◆ **Task item**: Beneath this task are the entries; from the line with "Task: Click the Desde ejercicio 2015 field" through the last one, transcribe every line exactly and nothing else, skipping pictures.

◆ **Extracted records**:

- - - - - - -

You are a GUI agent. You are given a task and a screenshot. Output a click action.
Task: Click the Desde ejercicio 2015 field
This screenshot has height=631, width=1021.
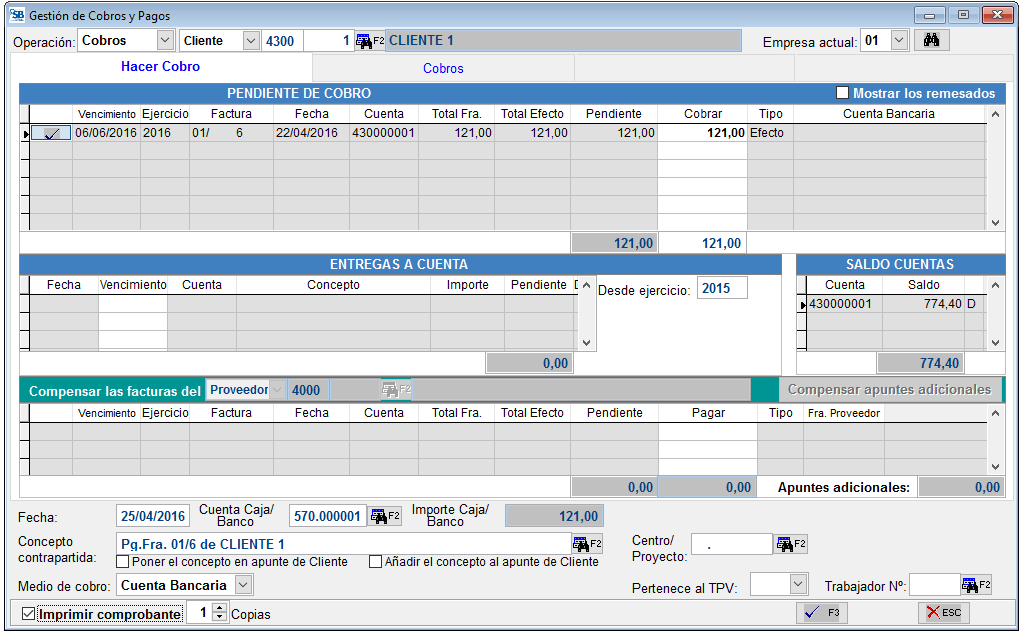click(721, 289)
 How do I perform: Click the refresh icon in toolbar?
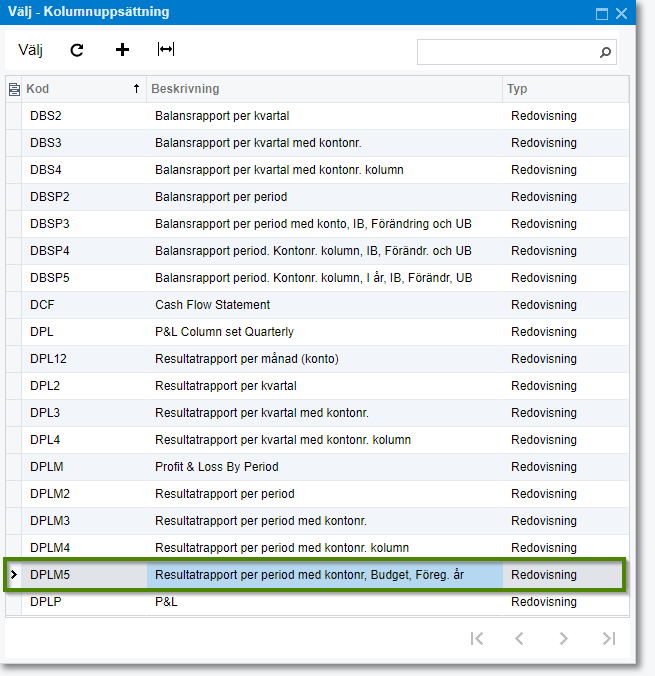point(77,50)
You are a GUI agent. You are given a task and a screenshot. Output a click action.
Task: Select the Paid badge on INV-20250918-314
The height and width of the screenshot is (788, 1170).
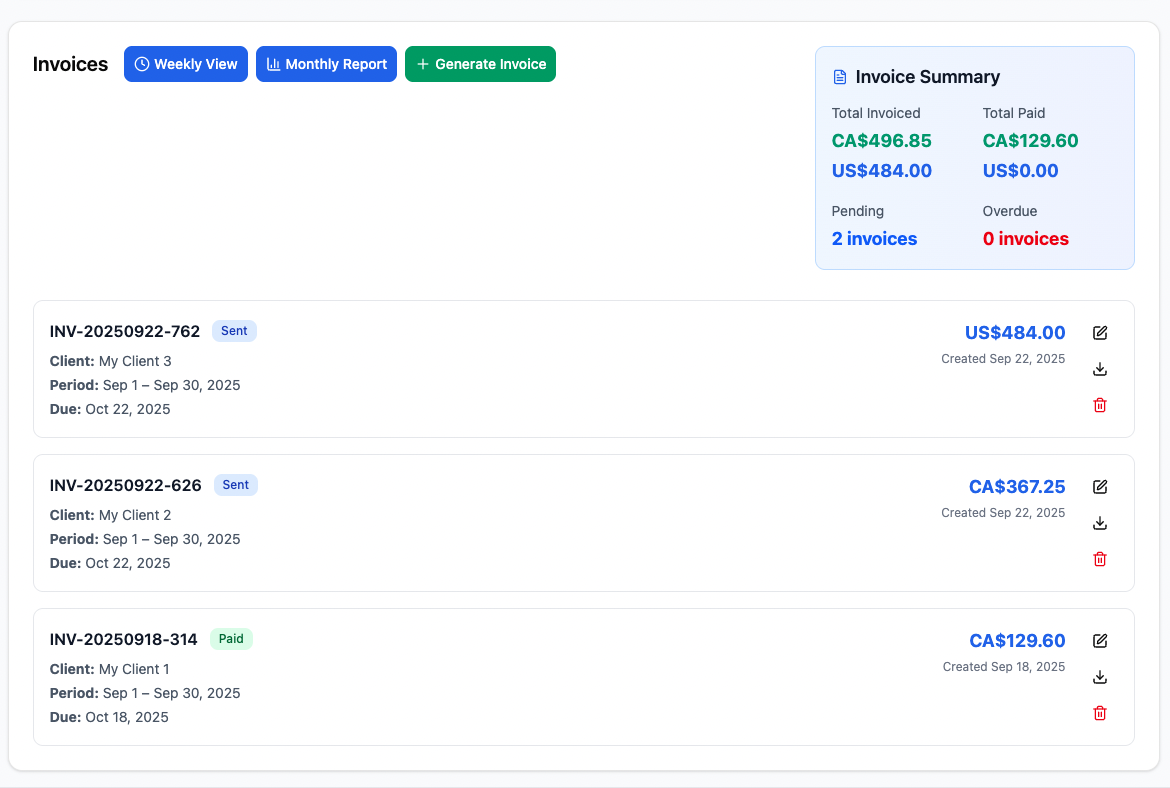pyautogui.click(x=231, y=638)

- - - - - - -

◆ **Answer to this problem**:
Task: Click the Desde ejercicio 2015 field
This screenshot has height=631, width=1021.
click(721, 289)
 How do I perform: Click the refresh icon in toolbar?
point(77,50)
You are a GUI agent. You are given a task and a screenshot. Output a click action.
Task: Select the Paid badge on INV-20250918-314
The height and width of the screenshot is (788, 1170).
pyautogui.click(x=231, y=638)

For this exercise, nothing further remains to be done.